Les commencements ont des charmes inexprimables.
万物初始，美妙不可名状。

通过阅读dyld源码，简单的分析macho在dyld中是如何被加载到内存中的。

0x01 源码分析

mach-o的格式和ELF大同小异，具体分析网上可以搜到很多。就不复述了。

Basics of the Mach-O file format

dyld源码下载

1.1 数据结构

1.1.1 macho_header

这个数据结构提供了对mach-o文件的头部做操作的API，函数都很简单不需要做过多的解释。

macho_header

1.1.2 ImageLoader

//
// ImageLoader is an abstract base class.  To support loading a particular executable
// file format, you make a concrete subclass of ImageLoader.
//
// For each executable file (dynamic shared object) in use, an ImageLoader is instantiated.
//
// The ImageLoader base class does the work of linking together images, but it knows nothing
// about any particular file format.
//
//
class  {ImageLoader
...
}

每一个加载的mach-o文件都会存在这样一个ImageLoader的实例。
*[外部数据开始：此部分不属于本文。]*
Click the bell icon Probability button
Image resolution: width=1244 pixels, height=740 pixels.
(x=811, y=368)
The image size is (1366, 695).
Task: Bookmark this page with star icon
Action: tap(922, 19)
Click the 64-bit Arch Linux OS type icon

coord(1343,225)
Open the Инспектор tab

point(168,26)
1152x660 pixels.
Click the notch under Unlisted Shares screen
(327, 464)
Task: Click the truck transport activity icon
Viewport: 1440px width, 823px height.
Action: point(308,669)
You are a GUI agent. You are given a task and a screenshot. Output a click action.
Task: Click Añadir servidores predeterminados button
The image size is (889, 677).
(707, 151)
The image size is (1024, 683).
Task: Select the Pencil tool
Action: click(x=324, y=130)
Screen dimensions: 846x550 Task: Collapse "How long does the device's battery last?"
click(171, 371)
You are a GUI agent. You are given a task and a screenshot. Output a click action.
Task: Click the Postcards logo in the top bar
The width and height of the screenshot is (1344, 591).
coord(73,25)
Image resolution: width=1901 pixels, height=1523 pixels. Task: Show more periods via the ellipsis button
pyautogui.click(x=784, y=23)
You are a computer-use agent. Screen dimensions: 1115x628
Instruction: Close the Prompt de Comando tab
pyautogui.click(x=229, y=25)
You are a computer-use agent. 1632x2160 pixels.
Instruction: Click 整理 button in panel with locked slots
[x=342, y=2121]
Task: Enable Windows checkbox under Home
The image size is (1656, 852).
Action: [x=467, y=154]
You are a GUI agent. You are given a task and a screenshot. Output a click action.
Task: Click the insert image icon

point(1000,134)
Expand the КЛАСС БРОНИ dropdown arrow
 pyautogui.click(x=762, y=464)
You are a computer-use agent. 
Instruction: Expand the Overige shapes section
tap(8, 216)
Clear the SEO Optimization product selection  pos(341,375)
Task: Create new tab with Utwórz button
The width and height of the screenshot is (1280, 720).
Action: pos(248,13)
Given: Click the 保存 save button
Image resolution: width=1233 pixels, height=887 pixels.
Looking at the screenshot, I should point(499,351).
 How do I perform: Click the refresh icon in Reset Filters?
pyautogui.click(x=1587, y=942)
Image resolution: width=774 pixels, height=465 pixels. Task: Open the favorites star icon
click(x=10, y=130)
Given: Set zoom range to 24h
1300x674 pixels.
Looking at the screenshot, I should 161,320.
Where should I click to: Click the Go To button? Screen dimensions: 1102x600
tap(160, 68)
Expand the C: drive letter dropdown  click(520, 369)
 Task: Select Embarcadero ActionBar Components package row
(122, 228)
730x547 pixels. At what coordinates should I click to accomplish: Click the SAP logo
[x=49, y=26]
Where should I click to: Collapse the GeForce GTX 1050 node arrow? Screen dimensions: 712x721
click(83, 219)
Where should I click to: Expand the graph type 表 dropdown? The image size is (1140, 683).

具体代码太多参考源码。

每一种具体的mach-o文件都会继承ImageLoader类，大致继承关系如图所示：

mageLoder

在加载时会根据mach-o的格式不同选择不同的实例。

1.2 源码分析

1.2.1 _main

//
// Entry point for dyld.  The kernel loads dyld and jumps to __dyld_start which
// sets up some registers and call this function.
//
// Returns address of main() in target program which __dyld_start jumps to
//
uintptr_t
_main(const macho_header* mainExecutableMH, uintptr_t mainExecutableSlide, 
		int argc, const char* argv[], const char* envp[], const char* apple[], 
		uintptr_t* startGlue)
{
  ... //对全局变量一通操作
	try {
		// add dyld itself to UUID list
		addDyldImageToUUIDList();
		CRSetCrashLogMessage(sLoadingCrashMessage);
		// instantiate ImageLoader for main executable
		sMainExecutable = instantiateFromLoadedImage(mainExecutableMH, mainExecutableSlide, sExecPath);//加载MACHO到image
		... //不关心了
    }
}

在调用_main函数之后，大致做了这么几件事情：

选择运行环境(IOS模拟器)
初始化数据、设置全局变量，上下文信息
检测文件是否Restricted

走完这些流程，就会调用instantiateFromLoadedImage函数开始加载mach-o并实例化为ImageLoader。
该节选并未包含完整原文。